## TASK INSTRUCTIONS
When writing out the entries below, keep only the lines from the line with "The image size is (1445, 765)." to the line with "This screenshot has width=1140, height=940.", both included, exactly as they are, and leave the pictures aside.

## THE DATA
*** Begin section ***

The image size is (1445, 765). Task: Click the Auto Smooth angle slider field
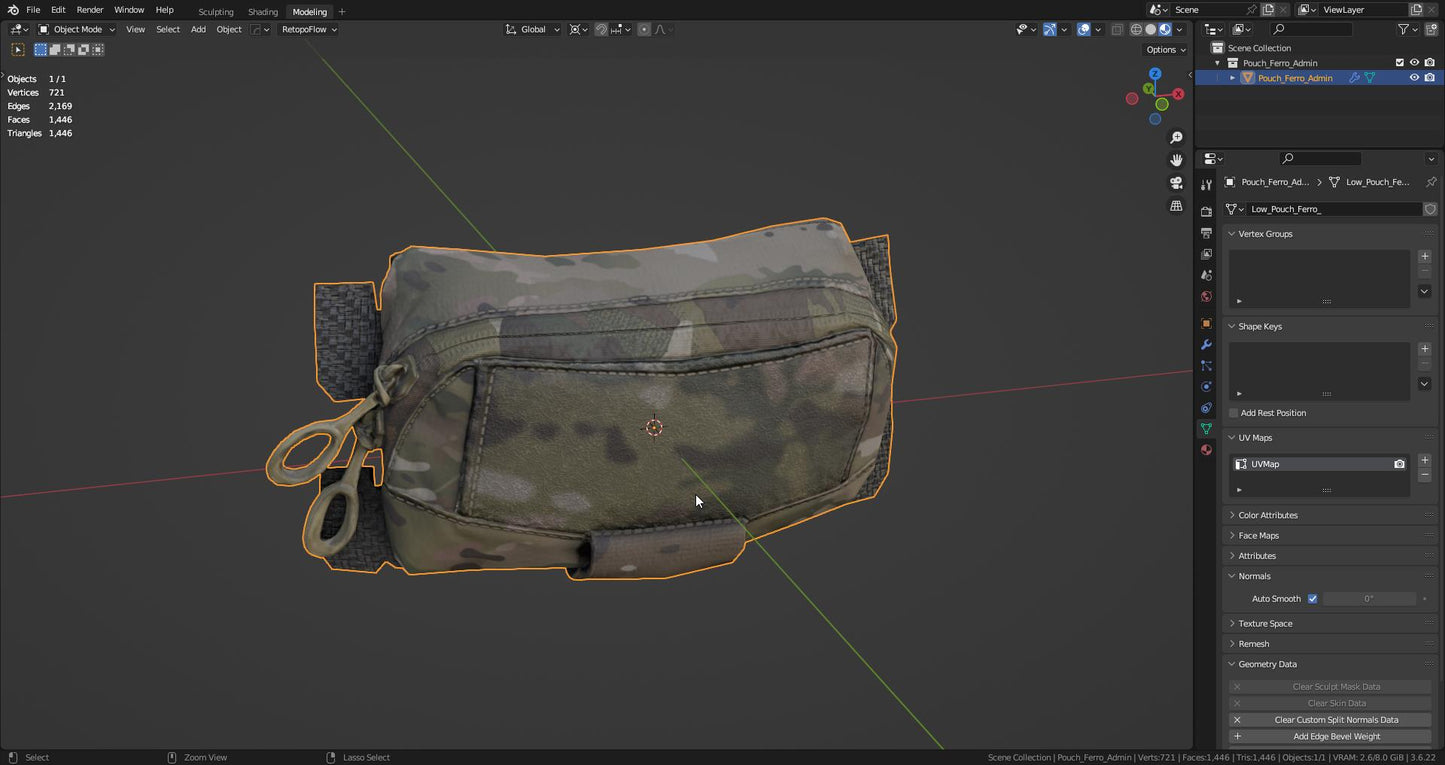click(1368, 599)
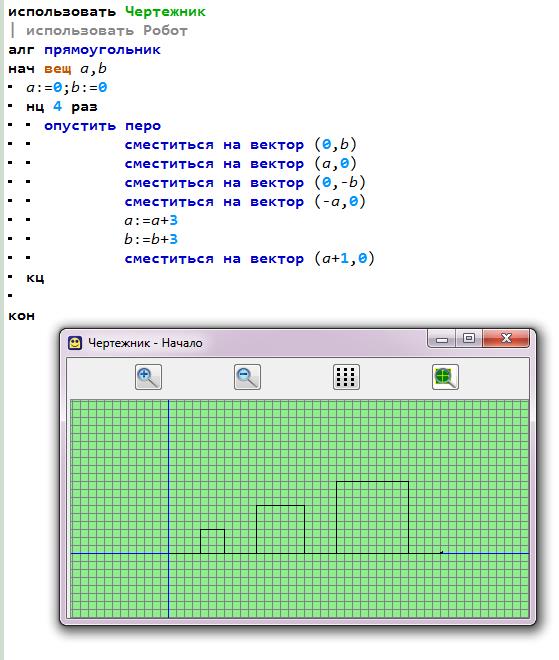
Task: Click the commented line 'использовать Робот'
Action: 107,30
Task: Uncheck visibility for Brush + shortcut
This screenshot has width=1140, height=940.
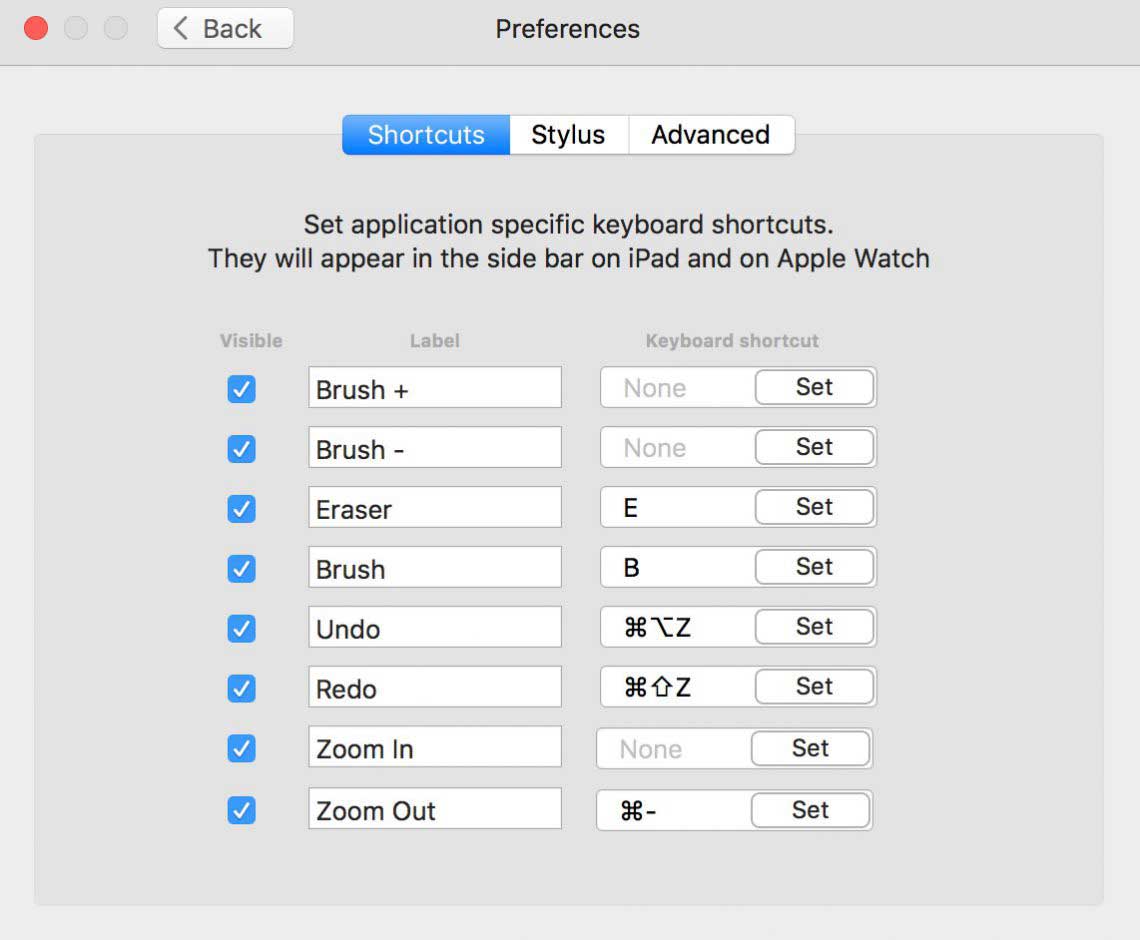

*** End section ***
*** Begin section ***

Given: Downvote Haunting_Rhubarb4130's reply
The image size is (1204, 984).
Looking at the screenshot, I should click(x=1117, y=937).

*** End section ***

## REPLY TO THE TASK
The image size is (1445, 765). Task: Click the Auto Smooth angle slider field
click(1368, 599)
Task: Click the commented line 'использовать Робот'
Action: 107,30
Task: Uncheck visibility for Brush + shortcut
This screenshot has width=1140, height=940.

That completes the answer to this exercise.